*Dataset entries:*
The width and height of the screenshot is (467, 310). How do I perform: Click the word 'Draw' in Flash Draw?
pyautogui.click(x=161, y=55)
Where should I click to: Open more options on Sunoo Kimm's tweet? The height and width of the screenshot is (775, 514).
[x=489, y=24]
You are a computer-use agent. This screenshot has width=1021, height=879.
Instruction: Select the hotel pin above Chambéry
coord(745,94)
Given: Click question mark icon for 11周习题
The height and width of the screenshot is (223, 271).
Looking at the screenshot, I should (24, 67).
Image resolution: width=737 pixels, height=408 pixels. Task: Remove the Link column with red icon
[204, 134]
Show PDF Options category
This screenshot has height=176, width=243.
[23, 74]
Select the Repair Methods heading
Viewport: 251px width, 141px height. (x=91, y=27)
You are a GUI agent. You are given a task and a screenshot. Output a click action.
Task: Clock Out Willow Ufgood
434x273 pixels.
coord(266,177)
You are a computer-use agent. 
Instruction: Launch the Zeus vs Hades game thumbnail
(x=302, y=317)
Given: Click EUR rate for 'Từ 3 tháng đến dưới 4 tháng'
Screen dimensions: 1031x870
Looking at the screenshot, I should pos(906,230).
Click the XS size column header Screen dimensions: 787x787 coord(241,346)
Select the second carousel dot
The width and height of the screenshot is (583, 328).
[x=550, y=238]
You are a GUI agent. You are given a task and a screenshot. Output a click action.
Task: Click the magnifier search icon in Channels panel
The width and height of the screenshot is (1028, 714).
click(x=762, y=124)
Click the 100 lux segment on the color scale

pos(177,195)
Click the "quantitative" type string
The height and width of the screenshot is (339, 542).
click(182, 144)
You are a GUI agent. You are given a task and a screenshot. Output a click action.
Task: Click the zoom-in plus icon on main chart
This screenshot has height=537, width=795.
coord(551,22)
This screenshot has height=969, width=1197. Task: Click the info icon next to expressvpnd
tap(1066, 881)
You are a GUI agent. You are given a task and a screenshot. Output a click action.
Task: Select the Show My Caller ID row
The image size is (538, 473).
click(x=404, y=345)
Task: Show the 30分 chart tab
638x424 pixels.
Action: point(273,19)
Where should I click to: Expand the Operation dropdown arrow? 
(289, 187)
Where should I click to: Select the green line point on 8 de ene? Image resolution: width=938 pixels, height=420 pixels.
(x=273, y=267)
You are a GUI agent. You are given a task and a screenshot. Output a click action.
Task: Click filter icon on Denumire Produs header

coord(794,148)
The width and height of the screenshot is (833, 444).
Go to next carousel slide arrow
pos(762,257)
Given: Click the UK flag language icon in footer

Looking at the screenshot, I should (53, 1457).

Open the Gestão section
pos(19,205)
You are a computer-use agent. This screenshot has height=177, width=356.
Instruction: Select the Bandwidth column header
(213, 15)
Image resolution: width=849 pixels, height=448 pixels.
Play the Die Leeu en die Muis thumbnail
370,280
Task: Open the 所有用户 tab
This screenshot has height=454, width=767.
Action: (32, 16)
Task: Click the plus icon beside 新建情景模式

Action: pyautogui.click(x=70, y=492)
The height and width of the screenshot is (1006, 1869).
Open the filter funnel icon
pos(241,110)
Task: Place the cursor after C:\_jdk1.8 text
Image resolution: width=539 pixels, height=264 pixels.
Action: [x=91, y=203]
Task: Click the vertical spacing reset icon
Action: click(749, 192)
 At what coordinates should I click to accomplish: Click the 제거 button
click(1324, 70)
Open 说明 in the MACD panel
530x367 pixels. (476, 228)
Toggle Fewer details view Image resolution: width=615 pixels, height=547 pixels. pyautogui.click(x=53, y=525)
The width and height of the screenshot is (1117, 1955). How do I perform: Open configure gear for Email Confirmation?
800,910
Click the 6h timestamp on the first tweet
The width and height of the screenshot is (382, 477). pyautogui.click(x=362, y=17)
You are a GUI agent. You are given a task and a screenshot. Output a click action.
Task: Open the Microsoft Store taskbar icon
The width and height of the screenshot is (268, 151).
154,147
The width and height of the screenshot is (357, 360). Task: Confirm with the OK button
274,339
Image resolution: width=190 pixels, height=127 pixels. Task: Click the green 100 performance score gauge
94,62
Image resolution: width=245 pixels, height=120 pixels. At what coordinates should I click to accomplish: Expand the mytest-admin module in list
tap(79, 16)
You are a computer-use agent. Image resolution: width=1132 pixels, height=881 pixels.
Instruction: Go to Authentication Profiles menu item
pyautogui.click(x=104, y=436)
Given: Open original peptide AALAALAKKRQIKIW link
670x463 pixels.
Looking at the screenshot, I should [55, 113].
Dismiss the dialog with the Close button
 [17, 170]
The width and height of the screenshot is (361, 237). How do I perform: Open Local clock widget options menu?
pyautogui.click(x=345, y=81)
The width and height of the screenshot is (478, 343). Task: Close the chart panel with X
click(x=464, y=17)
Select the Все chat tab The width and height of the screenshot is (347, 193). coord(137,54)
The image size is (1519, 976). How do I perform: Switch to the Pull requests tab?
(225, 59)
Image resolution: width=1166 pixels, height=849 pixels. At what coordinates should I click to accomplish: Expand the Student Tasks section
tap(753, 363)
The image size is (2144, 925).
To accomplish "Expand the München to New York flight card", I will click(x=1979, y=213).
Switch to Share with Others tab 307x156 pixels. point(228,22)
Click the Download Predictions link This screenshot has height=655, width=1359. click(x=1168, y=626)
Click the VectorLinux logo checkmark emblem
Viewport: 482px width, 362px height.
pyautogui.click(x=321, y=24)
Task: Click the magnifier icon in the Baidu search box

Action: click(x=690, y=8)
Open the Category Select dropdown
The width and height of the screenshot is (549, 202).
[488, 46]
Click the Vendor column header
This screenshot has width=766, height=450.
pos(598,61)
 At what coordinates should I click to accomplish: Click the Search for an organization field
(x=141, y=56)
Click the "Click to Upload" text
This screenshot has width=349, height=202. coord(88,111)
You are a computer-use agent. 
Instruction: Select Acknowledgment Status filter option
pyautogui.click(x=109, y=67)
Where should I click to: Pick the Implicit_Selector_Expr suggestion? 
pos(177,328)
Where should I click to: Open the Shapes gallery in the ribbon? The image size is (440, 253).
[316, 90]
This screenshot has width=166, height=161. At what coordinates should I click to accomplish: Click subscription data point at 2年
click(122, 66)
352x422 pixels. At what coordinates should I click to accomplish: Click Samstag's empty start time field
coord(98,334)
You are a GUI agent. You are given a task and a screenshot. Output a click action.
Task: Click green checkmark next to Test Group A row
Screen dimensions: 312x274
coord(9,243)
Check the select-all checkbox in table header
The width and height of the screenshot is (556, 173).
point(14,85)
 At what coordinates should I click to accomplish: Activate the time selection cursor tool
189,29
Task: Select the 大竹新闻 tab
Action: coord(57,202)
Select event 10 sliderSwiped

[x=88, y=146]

*Aim of the exercise:* Reprint exactly the lines above that start at the one with "Screen dimensions: 1031x870" and end at the one with "Task: Click the zoom-in", keeping both and adding none.

*Result of this exercise:*
Screen dimensions: 1031x870
Looking at the screenshot, I should pos(906,230).
Click the XS size column header Screen dimensions: 787x787 coord(241,346)
Select the second carousel dot
The width and height of the screenshot is (583, 328).
[x=550, y=238]
You are a GUI agent. You are given a task and a screenshot. Output a click action.
Task: Click the magnifier search icon in Channels panel
The width and height of the screenshot is (1028, 714).
click(x=762, y=124)
Click the 100 lux segment on the color scale

pos(177,195)
Click the "quantitative" type string
The height and width of the screenshot is (339, 542).
click(182, 144)
You are a GUI agent. You are given a task and a screenshot. Output a click action.
Task: Click the zoom-in plus icon on main chart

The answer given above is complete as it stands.